Several months later, I recruited a friend to work with me on a part-time basis (Jeremy, for those of you who have emailed with him), and while I worked on the writing (Cardio Sucks was next, followed by The Shredded Chef), he worked on growing the book sales.
Jeremy’s part-time work grew into a full-time position, and by the end of 2012, I was starting to make enough money to consider quitting my job to focus wholly on the fitness game.
It might sound like a no-brainer type of decision, but it wasn’t. It wasn’t making a lot of money yet, and past success wasn’t any guarantee of future results. Who knows, maybe my work would just come and go like many other authors of all genres.
Well, to make a long story short, I took the leap, and now, a year later, book sales are still rising, this website is exploding in popularity, and I have an awesome team of friends working with me, and together we’re doing all kinds of fun stuff.
But remember: It started with a whisper, not a foghorn.

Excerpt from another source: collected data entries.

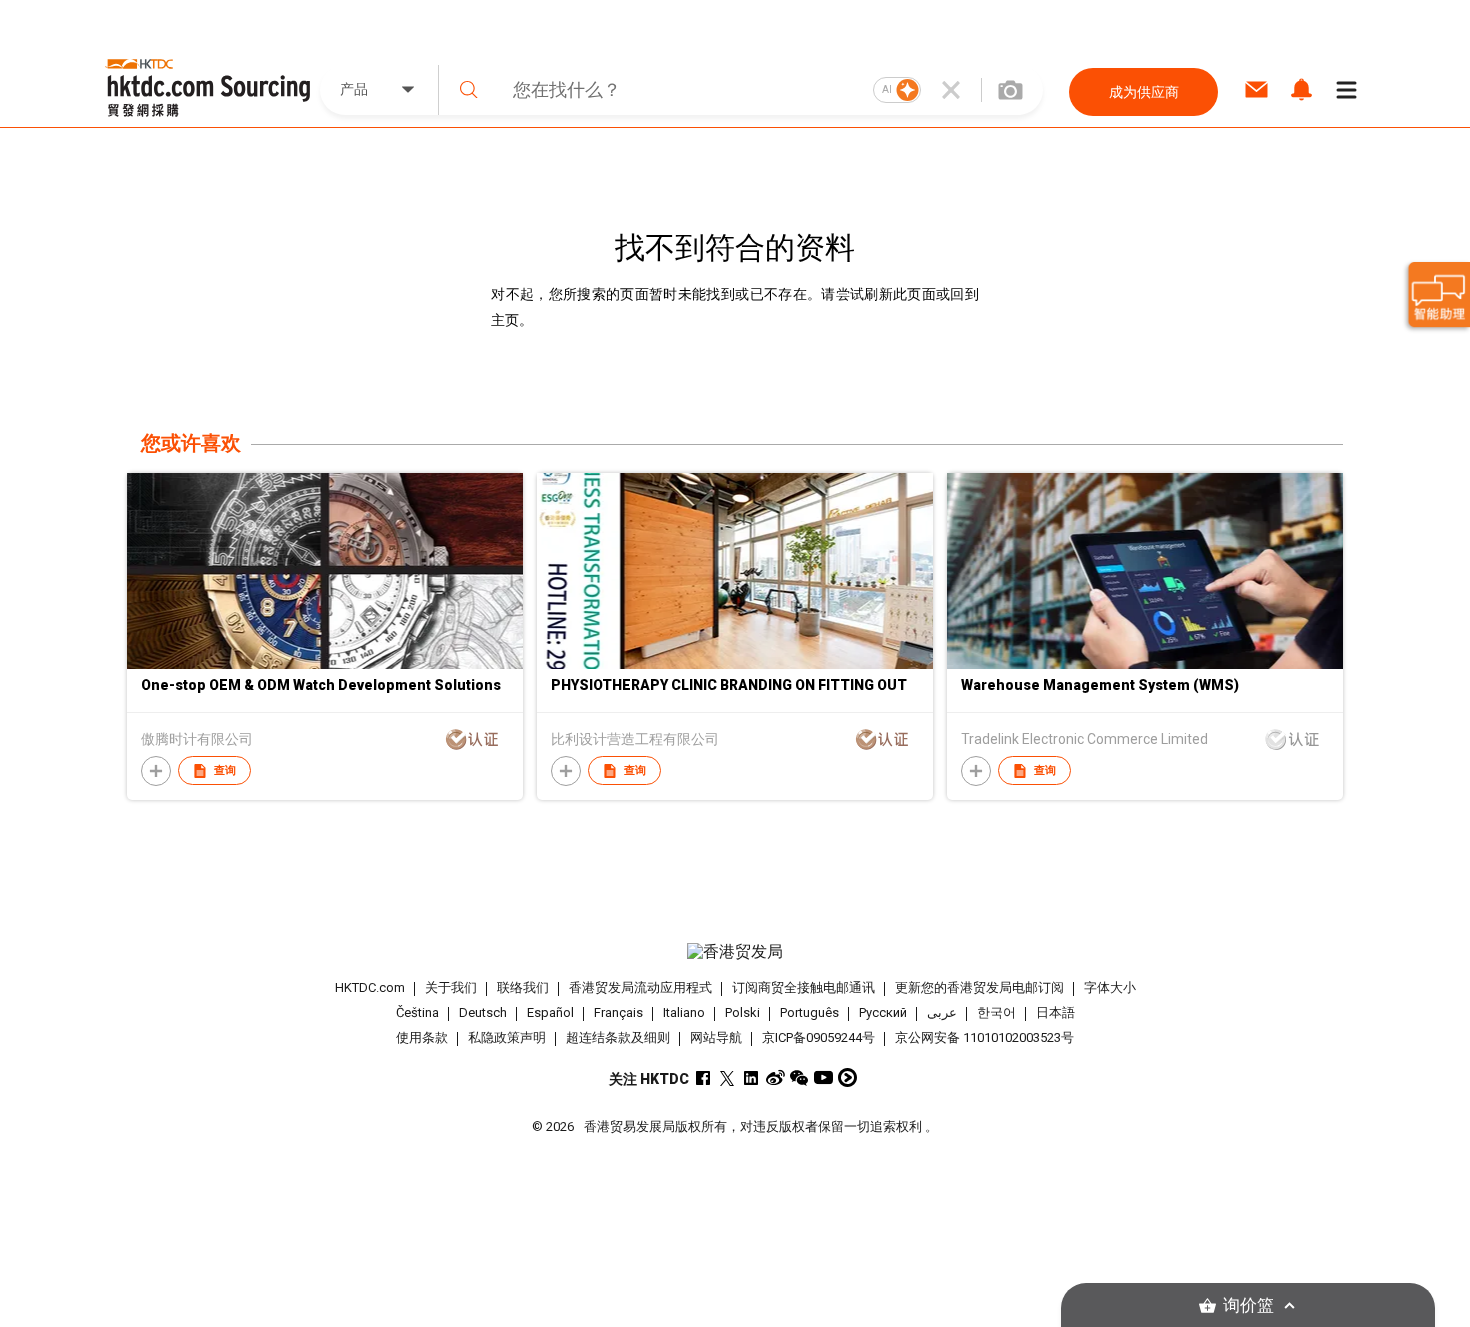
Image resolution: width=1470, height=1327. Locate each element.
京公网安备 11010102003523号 (984, 1037)
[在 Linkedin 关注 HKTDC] (751, 1077)
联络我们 (523, 987)
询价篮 (1248, 1305)
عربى (942, 1012)
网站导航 (716, 1037)
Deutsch (483, 1012)
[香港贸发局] (735, 952)
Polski (742, 1012)
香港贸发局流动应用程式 (640, 987)
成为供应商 (1144, 92)
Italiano (684, 1012)
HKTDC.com (370, 987)
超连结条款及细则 (618, 1037)
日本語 (1055, 1012)
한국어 (996, 1012)
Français (618, 1012)
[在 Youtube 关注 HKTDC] (823, 1077)
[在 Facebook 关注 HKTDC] (703, 1077)
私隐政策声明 (507, 1037)
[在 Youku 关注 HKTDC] (847, 1077)
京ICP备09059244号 (818, 1037)
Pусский (883, 1012)
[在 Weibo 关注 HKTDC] (775, 1077)
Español (550, 1012)
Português (809, 1012)
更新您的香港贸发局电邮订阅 (979, 987)
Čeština (417, 1012)
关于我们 (451, 987)
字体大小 (1110, 987)
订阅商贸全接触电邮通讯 (803, 987)
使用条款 (422, 1037)
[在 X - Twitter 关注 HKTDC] (727, 1077)
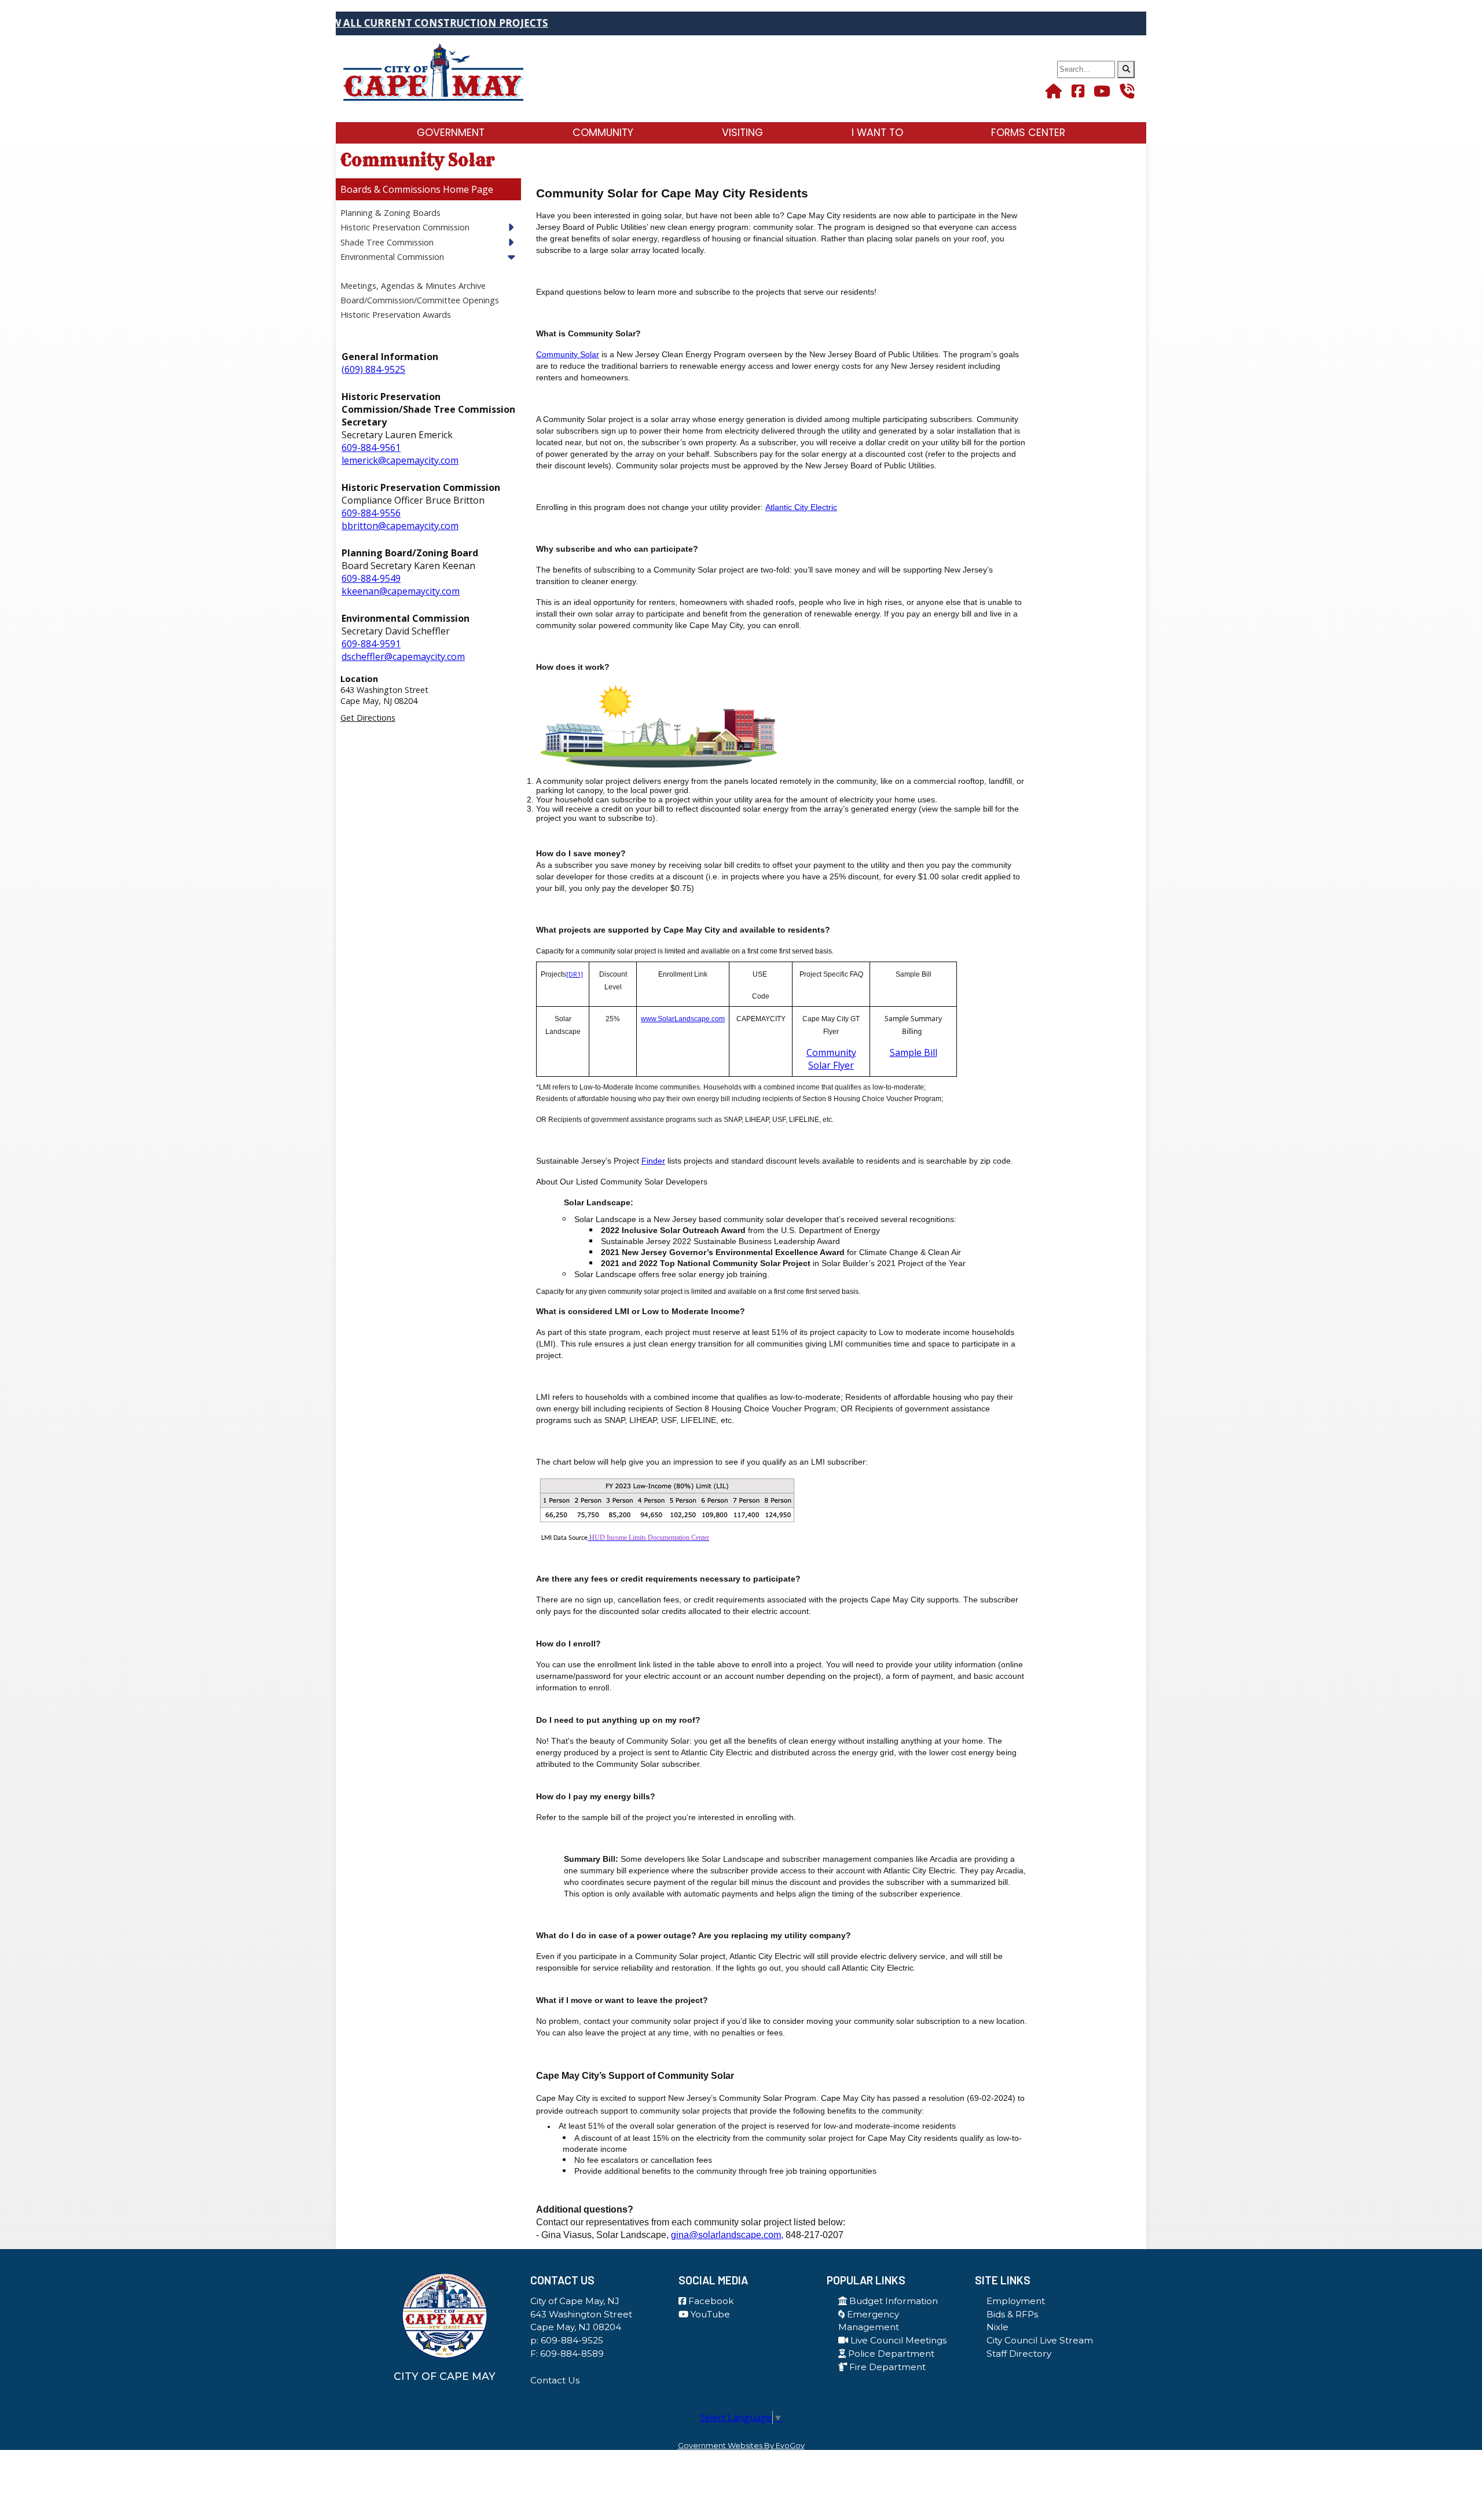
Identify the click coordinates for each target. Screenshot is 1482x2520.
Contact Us (554, 2380)
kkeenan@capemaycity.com (401, 591)
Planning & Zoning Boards (390, 212)
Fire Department (886, 2366)
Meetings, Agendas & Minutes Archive (413, 285)
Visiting (742, 133)
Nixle (997, 2326)
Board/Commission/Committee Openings (419, 300)
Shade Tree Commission (387, 242)
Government (451, 133)
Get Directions (367, 717)
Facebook (709, 2300)
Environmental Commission (392, 256)
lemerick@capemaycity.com (400, 460)
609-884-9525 (572, 2340)
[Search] (1126, 69)
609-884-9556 (371, 513)
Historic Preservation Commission (404, 227)
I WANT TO (877, 133)
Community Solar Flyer (831, 1059)
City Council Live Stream (1039, 2340)
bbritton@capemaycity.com (400, 525)
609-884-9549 (371, 578)
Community (603, 133)
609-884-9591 (371, 643)
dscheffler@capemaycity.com (403, 656)
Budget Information (892, 2300)
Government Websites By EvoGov (741, 2445)
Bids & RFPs (1012, 2314)
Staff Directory (1018, 2353)
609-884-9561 (371, 447)
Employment (1015, 2300)
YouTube (709, 2314)
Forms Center (1028, 133)
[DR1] (574, 974)
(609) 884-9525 (373, 369)
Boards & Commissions (390, 189)
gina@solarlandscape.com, (727, 2235)
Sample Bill (913, 1052)
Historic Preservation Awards (395, 314)
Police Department (890, 2353)
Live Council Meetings (897, 2340)
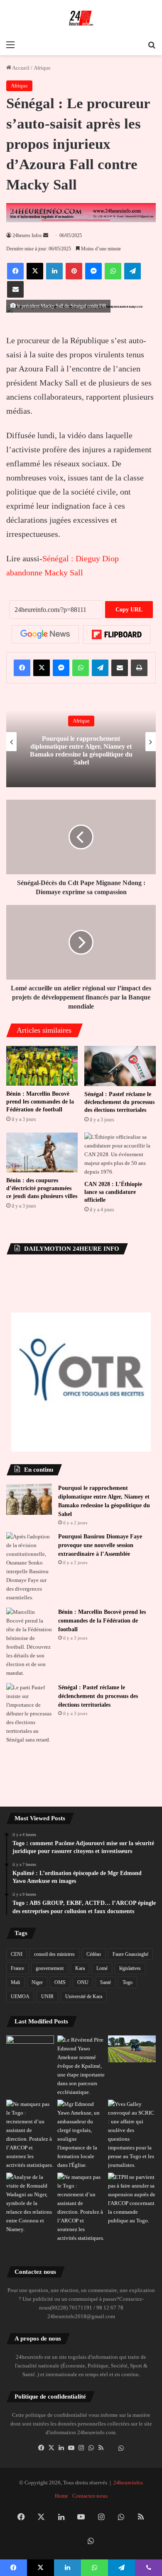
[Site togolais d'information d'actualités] (81, 18)
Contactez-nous (90, 2496)
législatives (130, 1968)
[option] (81, 741)
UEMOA (20, 1996)
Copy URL (128, 609)
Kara (80, 1968)
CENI (16, 1954)
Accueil (20, 68)
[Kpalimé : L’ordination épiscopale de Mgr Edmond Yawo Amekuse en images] (30, 2048)
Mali (15, 1982)
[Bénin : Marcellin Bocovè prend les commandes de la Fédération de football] (42, 1066)
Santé (105, 1982)
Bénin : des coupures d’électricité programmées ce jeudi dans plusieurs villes (41, 1188)
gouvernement (50, 1968)
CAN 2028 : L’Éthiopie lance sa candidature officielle (113, 1192)
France (17, 1968)
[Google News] (45, 634)
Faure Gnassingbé (130, 1954)
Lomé (102, 1968)
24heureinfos (128, 2482)
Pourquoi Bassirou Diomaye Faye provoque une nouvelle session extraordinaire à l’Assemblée (100, 1545)
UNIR (47, 1996)
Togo (128, 1982)
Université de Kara (83, 1996)
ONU (82, 1982)
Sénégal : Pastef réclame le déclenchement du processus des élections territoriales (119, 1102)
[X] (51, 2448)
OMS (60, 1982)
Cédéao (93, 1954)
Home (61, 2496)
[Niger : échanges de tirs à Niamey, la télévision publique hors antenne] (30, 2203)
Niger (37, 1982)
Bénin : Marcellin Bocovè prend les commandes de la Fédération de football (40, 1102)
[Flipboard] (116, 634)
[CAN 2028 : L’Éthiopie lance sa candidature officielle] (120, 1154)
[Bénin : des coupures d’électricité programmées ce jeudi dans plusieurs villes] (42, 1153)
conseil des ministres (54, 1954)
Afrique (42, 68)
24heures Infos (27, 235)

It started with an opportunity that seemed like an impossible long shot, not a signed and sealed gift from the Almighty.
If you’ve had trouble finding opportunities to advance your career, income, or any aspect of your life, really, you might be making the mistake of listening for foghorns, not whispers.
Most opportunities would never announce themselves with trumpets and confetti. They never come with a 110% money-back guarantee. They’re often nothing more than chances to improve on something other people are already doing.
So, listen to the world a little more carefully today. There is never a shortage of opportunities, only a shortage of people that can hear them.